CONSIGNE 1
D'après le texte sur Milton et le Tasse, de quel chant du Tasse provient le passage transcrit ?
CONSIGNE 2
Poursuivez le texte consacré à Milton et au Tasse après sa dernière ligne.

══ TEXTE FOURNI

Si Boileau, qui n’entendit jamais parler de Milton, absolument inconnu de son temps, avait pu lire le Paradis perdu, c’est alors qu’il aurait pu dire comme du Tasse :

 

 

Et quel objet enfin à présenter aux yeux

Que le diable toujours hurlant contre les cieux !

 

BOILEAU, Art poét., III, 205-206.

 

 

Un épisode du Tasse est devenu le sujet d’un poème entier chez l’auteur anglais ; celui-ci a étendu ce que l’autre avait jeté avec discrétion dans la fabrique de son poème.

 

Je me livre au plaisir de transcrire ce que dit le Tasse au commencement du quatrième chant :

 

 

Quinci, avendo pur tutto il pensier volto

A recar ne’ Cristiani ultima doglia,

Che sia, comanda, il popol suo raccolto

(Concilio orrendo !) entro la regia soglia :

Come sia pur leggiera impresa (ahi stolto !)

Il repugnare alla divina voglia :

Stollo ! ch’al ciel s’agguaglia, e in obblio pone,

Come di Dio la destra irata tuone.

 

St. 2.

 

 

Chiama gli abitator dell’ ombre eterne

Il rauco suon della tartarea tromba ;

Treman le spzioze atre caverne,

Et l’aer cieco a quel romor rimbomba.

Nè si stridendo mai dalle superne

Regioni del cielo il folgor piomba,

Nè si scossa giammai trema la terra,

Quando i vapori in sen gravida serra.

 

St. 3.

 

 

 

Orrida maesta nel fero aspetto

Terrore accresce, e più superbo il rende.

Rossegian gli occhj ; e di veneno infetto,

Come infausta cometa, il guardo splende.

Gl’involve il mento, e sù l’irsuto petto

Ispida e folta la gran barba scende ;

E in guisa di voragine profonda

S’apre la bocca d’atro sangue immonda.

 

St. 7.

════
══ DONNÉES FOURNIES

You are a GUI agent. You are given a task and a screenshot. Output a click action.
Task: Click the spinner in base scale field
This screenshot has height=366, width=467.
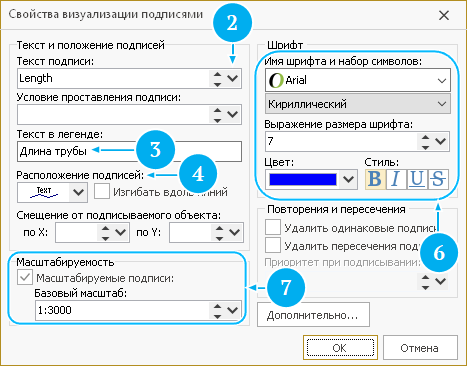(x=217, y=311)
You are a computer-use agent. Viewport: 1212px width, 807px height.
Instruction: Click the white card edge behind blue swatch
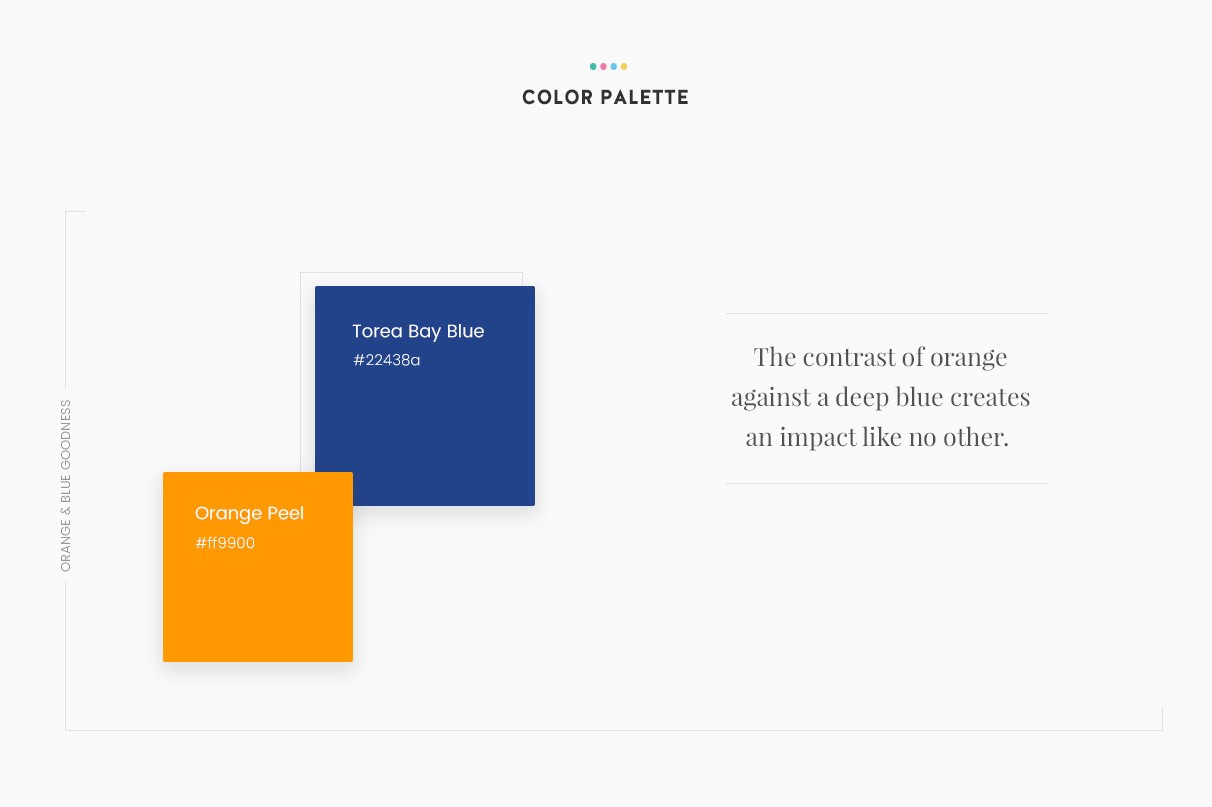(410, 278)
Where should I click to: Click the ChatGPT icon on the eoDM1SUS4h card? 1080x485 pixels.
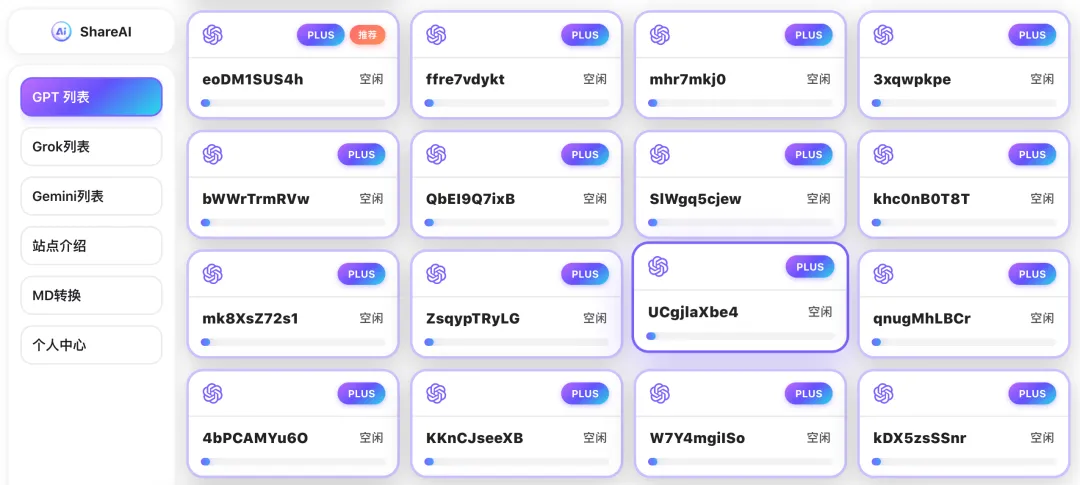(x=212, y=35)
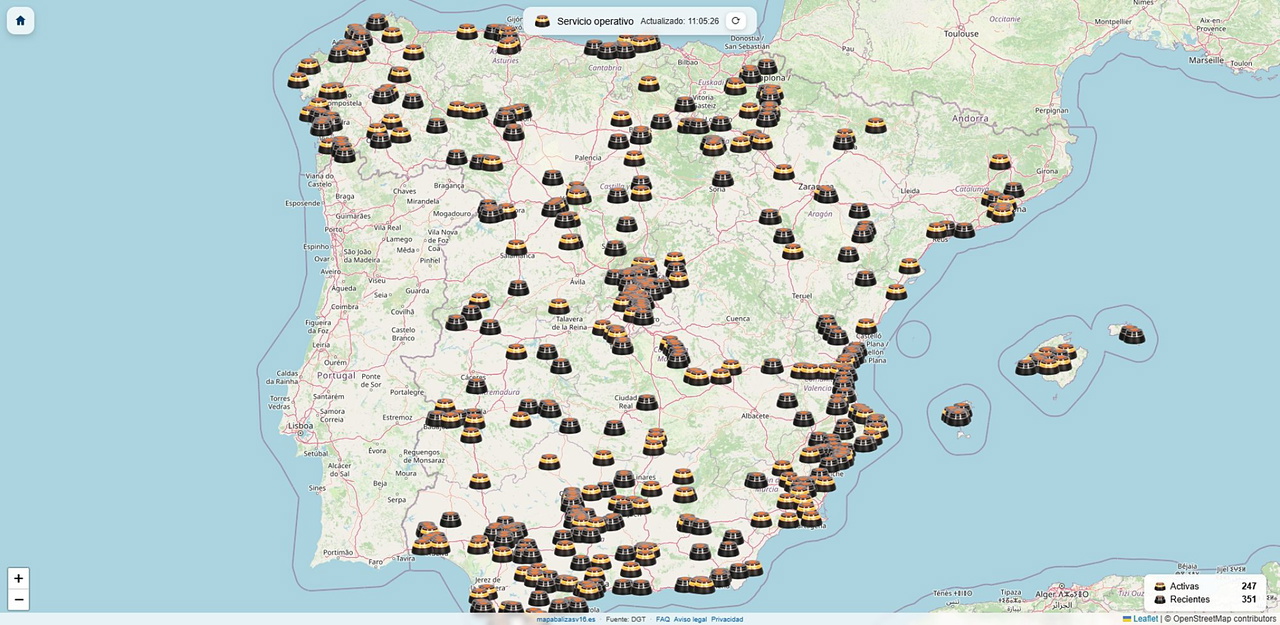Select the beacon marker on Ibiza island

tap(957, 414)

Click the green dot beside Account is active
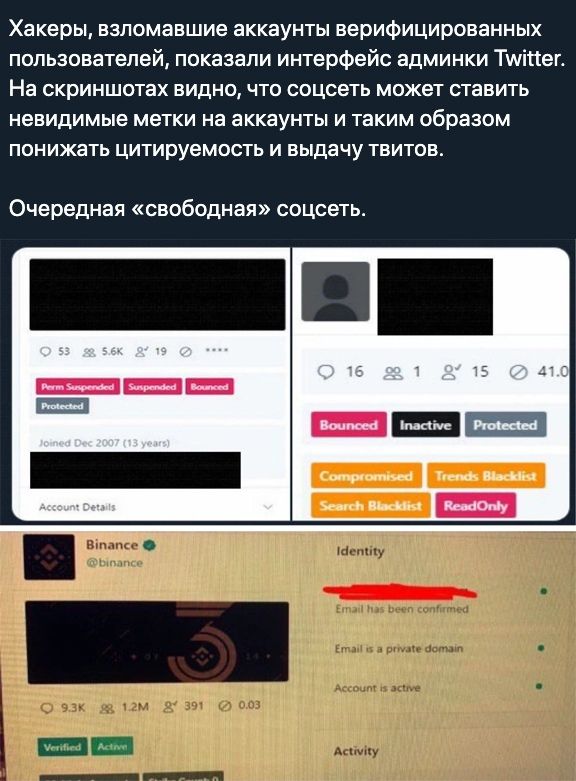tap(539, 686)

════

RÉPONSE RÉDIGÉE 1
Il provient du commencement du quatrième chant.

RÉPONSE RÉDIGÉE 2
Quali i fumi sulfurei ed infiammati

Escon di Mongibello, e’l puzzo e’l tuono

Tal della fera bocca i negri fiati,

Tale il fetore, e le faville sono.

Mentre ei parlava, Cerbero i latrati

Ripresse ; e l’Idra si fe’muta al suono :

Resto Cocito, e ne tremar gli abissi,

E in questi detti il gran rimbombo udissi.

 

St. 9.

 

 

Ed in vece del di sereno e puro,

Dell’aureo sol, de’ bei stellate giri,

N’ha qui rinchiusi in questo abisso oscuro ;

Nè vuol, ch’al primo onor per noi s’aspiri.

E poscia (ahi quanto a ricordarlo è duro !

Quest’è quell che più inaspra I miei martiri)

Ne’ bei seggi celesti ha l’uom chiamato,

L’uom vile, e di vil fango in terra nato.

 

St. 10.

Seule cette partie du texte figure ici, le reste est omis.